A criança e a fome

A fome mata uma criança a cada 5 segundos no mundo

Vilma Medina Vilma Medina Diretora de Guiainfantil.com

Segundo relatório da ONU (Organização das Nações Unidas), a fome e a desnutrição, diz o relatório, levam à morte todos os anos mais de 5 milhões de crianças, a maioria nos países em desenvolvimento.

No mundo cerca de 100 milhões de pessoas estão sem teto; existem1 bilhão de analfabetos e 1,1 bilhão de pessoas vivem na pobreza.

A fome ainda atinge crianças recém-nascidas de uma forma alarmante. Anualmente, 20 milhões de crianças nascem abaixo do peso em países em desenvolvimento. Em alguns países como a Índia e Bangladesh, o número de casos de crianças nascidas abaixo do peso chega a 30% do total.

Crianças com fome no Brasil

Dentre os países que sofrem de subnutrição, o Brasil está em 27º lugar da lista, com 9% da população sofrendo de subnutrição. O pior resultado (1º da lista) é a Eritréia (país africano), que apresenta 35% da população subnutrida.

No Brasil, a falta de condições básicas, como água limpa, saúde, condições sanitárias, moradia, educação e informação, levam cerca de seis milhões de crianças a viverem em condições de absoluta pobreza, segundo relatório do UNICEF.

A fome mata uma criança a cada 5 segundos

A desigualdade social, juntamente com a corrupção, o que fica evidente todos os dias na mídia televisiva e escrita, são os maiores fatores para que a subnutrição aconteça em todo o mundo. No Brasil, os 10% mais ricos detêm quase toda a renda nacional. Em distribuição de renda, o Brasil só perde para a Serra Leoa, na África.
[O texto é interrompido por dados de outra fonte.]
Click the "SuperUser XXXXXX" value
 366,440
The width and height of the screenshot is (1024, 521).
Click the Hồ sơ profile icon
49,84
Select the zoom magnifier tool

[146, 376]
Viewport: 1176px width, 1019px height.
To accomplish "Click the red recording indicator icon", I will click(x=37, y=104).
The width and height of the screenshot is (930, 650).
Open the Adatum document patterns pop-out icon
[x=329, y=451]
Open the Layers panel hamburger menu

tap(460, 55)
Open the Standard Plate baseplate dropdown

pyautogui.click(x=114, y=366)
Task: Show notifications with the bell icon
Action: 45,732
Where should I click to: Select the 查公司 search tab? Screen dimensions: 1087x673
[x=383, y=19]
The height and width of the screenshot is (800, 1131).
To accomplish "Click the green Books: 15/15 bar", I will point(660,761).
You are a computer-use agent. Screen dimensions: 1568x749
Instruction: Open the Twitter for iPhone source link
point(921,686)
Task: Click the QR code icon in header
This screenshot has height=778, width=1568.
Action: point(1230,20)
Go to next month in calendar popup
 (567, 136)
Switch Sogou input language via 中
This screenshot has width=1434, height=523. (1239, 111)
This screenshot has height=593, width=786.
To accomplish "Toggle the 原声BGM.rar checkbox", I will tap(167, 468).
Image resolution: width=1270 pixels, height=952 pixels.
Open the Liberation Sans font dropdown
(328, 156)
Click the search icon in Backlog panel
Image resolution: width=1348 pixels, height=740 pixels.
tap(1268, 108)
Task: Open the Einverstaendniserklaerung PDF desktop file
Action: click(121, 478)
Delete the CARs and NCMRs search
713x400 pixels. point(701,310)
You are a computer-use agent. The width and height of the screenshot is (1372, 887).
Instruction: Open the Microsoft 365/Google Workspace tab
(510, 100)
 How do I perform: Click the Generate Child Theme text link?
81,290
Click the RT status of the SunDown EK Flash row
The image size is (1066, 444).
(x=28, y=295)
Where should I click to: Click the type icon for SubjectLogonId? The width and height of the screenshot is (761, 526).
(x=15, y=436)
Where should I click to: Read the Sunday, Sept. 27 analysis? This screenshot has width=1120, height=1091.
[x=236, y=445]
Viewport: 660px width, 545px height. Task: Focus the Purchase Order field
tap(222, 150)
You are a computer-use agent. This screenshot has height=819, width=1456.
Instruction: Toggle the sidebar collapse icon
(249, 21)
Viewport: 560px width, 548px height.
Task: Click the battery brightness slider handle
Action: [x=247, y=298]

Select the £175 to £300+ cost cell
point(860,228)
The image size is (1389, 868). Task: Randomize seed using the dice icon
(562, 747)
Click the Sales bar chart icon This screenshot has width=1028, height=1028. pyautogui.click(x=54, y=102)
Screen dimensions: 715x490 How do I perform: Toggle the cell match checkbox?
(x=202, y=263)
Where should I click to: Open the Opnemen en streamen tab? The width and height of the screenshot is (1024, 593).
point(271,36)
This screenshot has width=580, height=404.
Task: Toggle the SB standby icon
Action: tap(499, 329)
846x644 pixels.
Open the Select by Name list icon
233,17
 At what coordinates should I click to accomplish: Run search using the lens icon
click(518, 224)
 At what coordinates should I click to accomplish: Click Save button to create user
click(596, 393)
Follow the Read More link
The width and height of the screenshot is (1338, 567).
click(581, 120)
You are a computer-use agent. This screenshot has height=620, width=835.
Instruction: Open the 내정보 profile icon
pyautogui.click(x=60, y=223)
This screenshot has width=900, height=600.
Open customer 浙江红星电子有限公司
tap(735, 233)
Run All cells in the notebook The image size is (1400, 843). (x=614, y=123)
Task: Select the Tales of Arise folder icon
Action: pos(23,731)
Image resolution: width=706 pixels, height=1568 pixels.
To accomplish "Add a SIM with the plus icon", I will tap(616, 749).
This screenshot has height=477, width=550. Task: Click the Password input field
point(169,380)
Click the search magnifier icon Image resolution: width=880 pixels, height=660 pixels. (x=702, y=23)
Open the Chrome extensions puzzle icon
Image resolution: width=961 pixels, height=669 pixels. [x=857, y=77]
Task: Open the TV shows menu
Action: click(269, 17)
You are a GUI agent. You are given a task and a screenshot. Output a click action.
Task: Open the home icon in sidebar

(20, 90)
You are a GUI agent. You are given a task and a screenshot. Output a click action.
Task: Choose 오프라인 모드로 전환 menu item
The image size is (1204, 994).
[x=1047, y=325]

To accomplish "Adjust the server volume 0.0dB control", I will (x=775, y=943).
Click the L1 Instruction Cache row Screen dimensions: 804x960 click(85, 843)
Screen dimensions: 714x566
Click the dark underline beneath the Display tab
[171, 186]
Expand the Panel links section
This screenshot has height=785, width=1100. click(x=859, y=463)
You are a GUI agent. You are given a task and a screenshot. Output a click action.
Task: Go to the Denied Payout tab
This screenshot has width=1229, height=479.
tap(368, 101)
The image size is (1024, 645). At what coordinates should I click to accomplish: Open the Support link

O Brasil, é recordista mundial em arrecadação de impostos. Deveríamos ter as melhores escolas públicas, as melhores estradas, a melhor saúde pública, os melhores hospitais, a melhor educação, segurança, mas o desvio de verbas, os roubos que acontecem no Senado, Câmaras em todo o Brasil, não permite que o que é arrecadado chegue de fato ao que foi destinado.

Existem ainda as causas naturais para justificar a fome: clima, seca, terremotos, inundações, pragas nas lavouras.

Podemos ainda indicar causas humanas como má administração dos recursos naturais, instabilidade política, guerras, conflitos civis, falta de recursos para os pequenos trabalhadores rurais, invasões, falta de planejamento agrícola, concentração de terra ainda nas mãos de poucos.

As conseqüências imediatas da fome são a perda de peso nos adultos e o aparecimento de problemas no desenvolvimento das crianças. A desnutrição, principalmente devido a falta de alimentos energéticos e proteínas, aumenta a taxa de mortalidade, em parte pela fome, além da perda da capacidade de combater as infecções. As crianças desnutridas não crescem direito, e quando vão à escola, não conseguem aprender. A fome causa efeitos irreversíveis.

A fome tem feito crescer o trabalho infantil. Na falta do que comer, pais permitem que crianças a partir dos 3 anos comecem a exercer trabalhos extremamente perigosos para sua idade. Essas crianças perderam sua infância, o direito garantido pela constituição à comida, à moradia, à saúde e educação.

Programas ligados à UNICEF, à Pastoral da Criança, dentre muitos outros buscam minimizar a fome em todo o Brasil.

A Pastoral da Criança, uma rede de solidariedade, acompanha mais de um milhão e 800 mil crianças e cerca de 94 mil gestantes. Com a ajuda de mais de 200 mil voluntários, a Pastoral atua em 42 mil comunidades brasileiras e no exterior. A  Pastoral da Criança constatou que o estado mais pobre do Brasil é o estado do Maranhão, e depois vem os outros, como Alagoas, Piauí, Ceará e também a Bahia.

A metodologia da Pastoral da Criança é inspirada na multiplicação dos pães, na passagem em que Jesus tinha cinco pães e dois peixinhos para saciar aquela multidão. Eles se inspiram nos pequenos grupos. São comunidades simples, pessoas necessitadas, que se organizando e trabalhando em equipe, dá certo.

“Amarás ao Senhor teu Deus de todo o teu coração, e de toda a tua alma, e de todas as tuas forças, e de todo o teu entendimento, e ao teu próximo como a ti mesmo” (Lc 10.27).